### YOUR TASKS
**1)** In the UDisks thread, which method was found not to trigger a uevent explicitly?
**2)** Rewrite the paragraph of the UDisks thread that begins "The libudisks2 library contains" as a short bulleted list that keeps its main facts.
**3)** List every post timestamp in the UDisks thread, along with the user shown with each.

### SELECTED EXCERPT

Thanks for testing the pull request. Just realized the org.freedesktop.UDisks2.Filesystem.Unmount() method doesn't trigger uevent explicitly. Please check the updated synth_uevent branch if it makes things better now.

If that doesn't help, we may need to check the D-Bus communication and processing of the messages, both on server and client side.

Can you point me to gnome-disks code where you call the Unmount() method please? I'm wondering how are D-Bus object properties handled there.

The libudisks2 library contains mostly convenient GDBus wrappers around the UDisks D-Bus interface, nothing special there. It's important however to create the UDisksFilesystem proxy within proper thread-default main context so that the main loop can receive D-Bus messages while the Unmount() method is being handled, i.e. called async. The GDBus worker thread should hopefully take care of serialization of incoming D-Bus messages itself.

tbzatek avatar Mar 09 '20 16:03 tbzatek

@tbzatek Great, that solves the problem! (The code is in https://gitlab.gnome.org/GNOME/gnome-disk-utility/-/blob/master/src/libgdu/gduutils.c#L1529)

pothos avatar Mar 09 '20 22:03 pothos

@pothos, thanks for testing, this is a useful finding! Looks like we'll have to use uevent trigger more often as we clearly can't rely on the kernel and differences in filesystem implementations.

Anyway, with the basic uevent tagging work has been merged, there's still some fine-tuning and testing work to do. The next step could be to get rid of the property update waits within the class DBusProperty tests. That would hopefully reveal more areas where improvement is needed.

tbzatek avatar Mar 13 '20 16:03 tbzatek

######
### SUPPLIED INFORMATION

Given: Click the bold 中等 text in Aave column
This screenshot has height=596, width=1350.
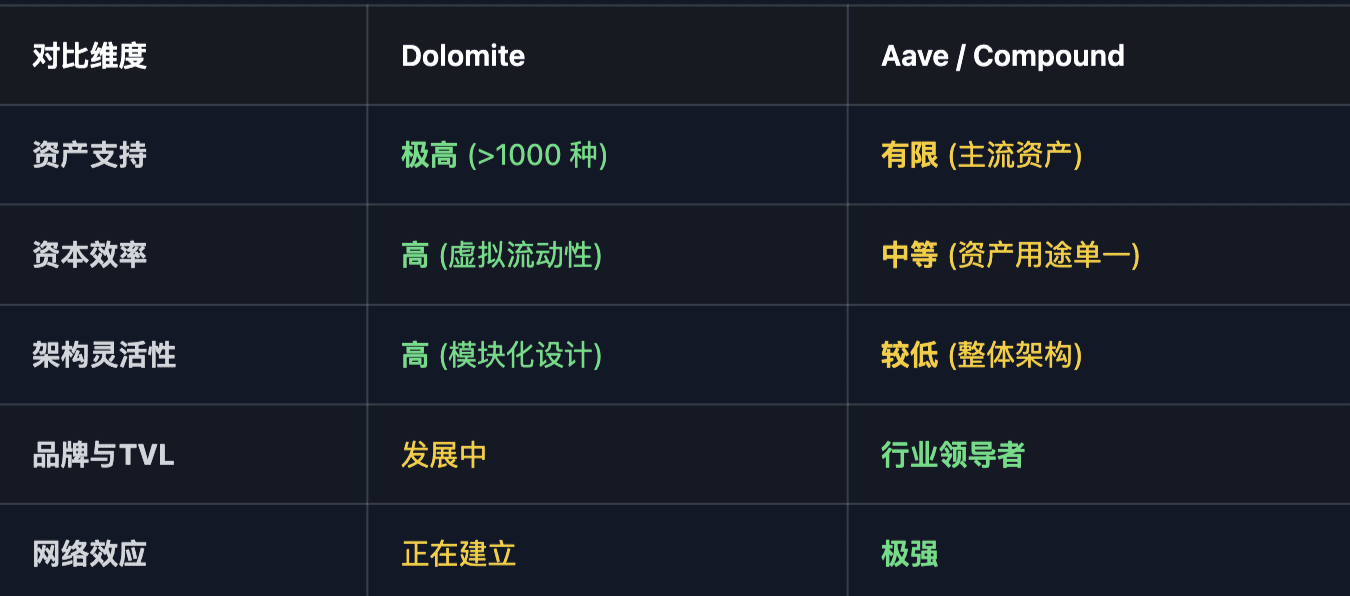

######

### ANSWERS TO THE EXERCISE
**1)** org.freedesktop.UDisks2.Filesystem.Unmount()

**2)**
- libudisks2 mostly provides convenient GDBus wrappers around the UDisks D-Bus interface.
- The UDisksFilesystem proxy must be created within the proper thread-default main context.
- This lets the main loop receive D-Bus messages while Unmount() is called asynchronously.
- The GDBus worker thread should handle serialization of incoming D-Bus messages itself.

**3)**
- Mar 09 '20 16:03, tbzatek
- Mar 09 '20 22:03, pothos
- Mar 13 '20 16:03, tbzatek